■ **SHORT PROBLEM**: Update the listing below by changing every "GUI agent" to "interface agent" and leaving everything else as it is.
━━━ LISTED RECORDS
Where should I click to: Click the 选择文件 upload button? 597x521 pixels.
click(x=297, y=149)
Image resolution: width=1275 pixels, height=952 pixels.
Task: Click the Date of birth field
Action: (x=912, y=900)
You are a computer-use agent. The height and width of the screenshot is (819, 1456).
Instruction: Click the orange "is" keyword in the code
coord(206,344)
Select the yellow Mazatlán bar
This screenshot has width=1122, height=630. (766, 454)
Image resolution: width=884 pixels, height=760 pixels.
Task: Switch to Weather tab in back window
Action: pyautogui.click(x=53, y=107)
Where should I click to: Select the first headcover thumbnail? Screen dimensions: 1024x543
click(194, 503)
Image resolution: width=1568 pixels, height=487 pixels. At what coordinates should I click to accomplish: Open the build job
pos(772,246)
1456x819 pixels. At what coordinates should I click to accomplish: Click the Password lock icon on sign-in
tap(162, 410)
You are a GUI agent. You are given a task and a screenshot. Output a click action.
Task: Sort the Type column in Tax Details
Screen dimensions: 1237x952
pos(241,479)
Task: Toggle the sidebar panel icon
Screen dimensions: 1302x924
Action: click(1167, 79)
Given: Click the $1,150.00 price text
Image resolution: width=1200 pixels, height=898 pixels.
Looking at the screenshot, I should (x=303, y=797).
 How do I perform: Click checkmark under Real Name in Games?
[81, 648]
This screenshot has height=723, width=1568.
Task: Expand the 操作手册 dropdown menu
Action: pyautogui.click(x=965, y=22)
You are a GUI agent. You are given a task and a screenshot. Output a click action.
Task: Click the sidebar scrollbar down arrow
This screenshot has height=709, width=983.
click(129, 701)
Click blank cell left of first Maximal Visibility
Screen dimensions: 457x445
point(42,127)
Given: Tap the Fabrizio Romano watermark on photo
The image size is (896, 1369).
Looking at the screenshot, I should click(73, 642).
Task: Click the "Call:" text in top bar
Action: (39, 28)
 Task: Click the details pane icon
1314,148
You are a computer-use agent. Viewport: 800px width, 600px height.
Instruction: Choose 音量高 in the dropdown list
━━━━━━
■ **SOLUTION TO THIS TASK**:
Where should I click to: Click the 选择文件 upload button? 597x521 pixels.
click(x=297, y=149)
Image resolution: width=1275 pixels, height=952 pixels.
Task: Click the Date of birth field
Action: (x=912, y=900)
You are a computer-use agent. The height and width of the screenshot is (819, 1456).
Instruction: Click the orange "is" keyword in the code
coord(206,344)
Select the yellow Mazatlán bar
This screenshot has width=1122, height=630. (766, 454)
Image resolution: width=884 pixels, height=760 pixels.
Task: Switch to Weather tab in back window
Action: pyautogui.click(x=53, y=107)
Where should I click to: Select the first headcover thumbnail? Screen dimensions: 1024x543
click(194, 503)
Image resolution: width=1568 pixels, height=487 pixels. At what coordinates should I click to accomplish: Open the build job
pos(772,246)
1456x819 pixels. At what coordinates should I click to accomplish: Click the Password lock icon on sign-in
tap(162, 410)
You are a interface agent. You are given a task and a screenshot. Output a click action.
Task: Sort the Type column in Tax Details
Screen dimensions: 1237x952
pos(241,479)
Task: Toggle the sidebar panel icon
Screen dimensions: 1302x924
Action: click(1167, 79)
Given: Click the $1,150.00 price text
Image resolution: width=1200 pixels, height=898 pixels.
Looking at the screenshot, I should (x=303, y=797).
 How do I perform: Click checkmark under Real Name in Games?
[81, 648]
This screenshot has height=723, width=1568.
Task: Expand the 操作手册 dropdown menu
Action: pyautogui.click(x=965, y=22)
You are a interface agent. You are given a task and a screenshot. Output a click action.
Task: Click the sidebar scrollbar down arrow
This screenshot has height=709, width=983.
click(129, 701)
Click blank cell left of first Maximal Visibility
Screen dimensions: 457x445
point(42,127)
Given: Tap the Fabrizio Romano watermark on photo
The image size is (896, 1369).
Looking at the screenshot, I should click(73, 642).
Task: Click the "Call:" text in top bar
Action: (39, 28)
 Task: Click the details pane icon
1314,148
You are a computer-use agent. Viewport: 800px width, 600px height.
Instruction: Choose 音量高 in the dropdown list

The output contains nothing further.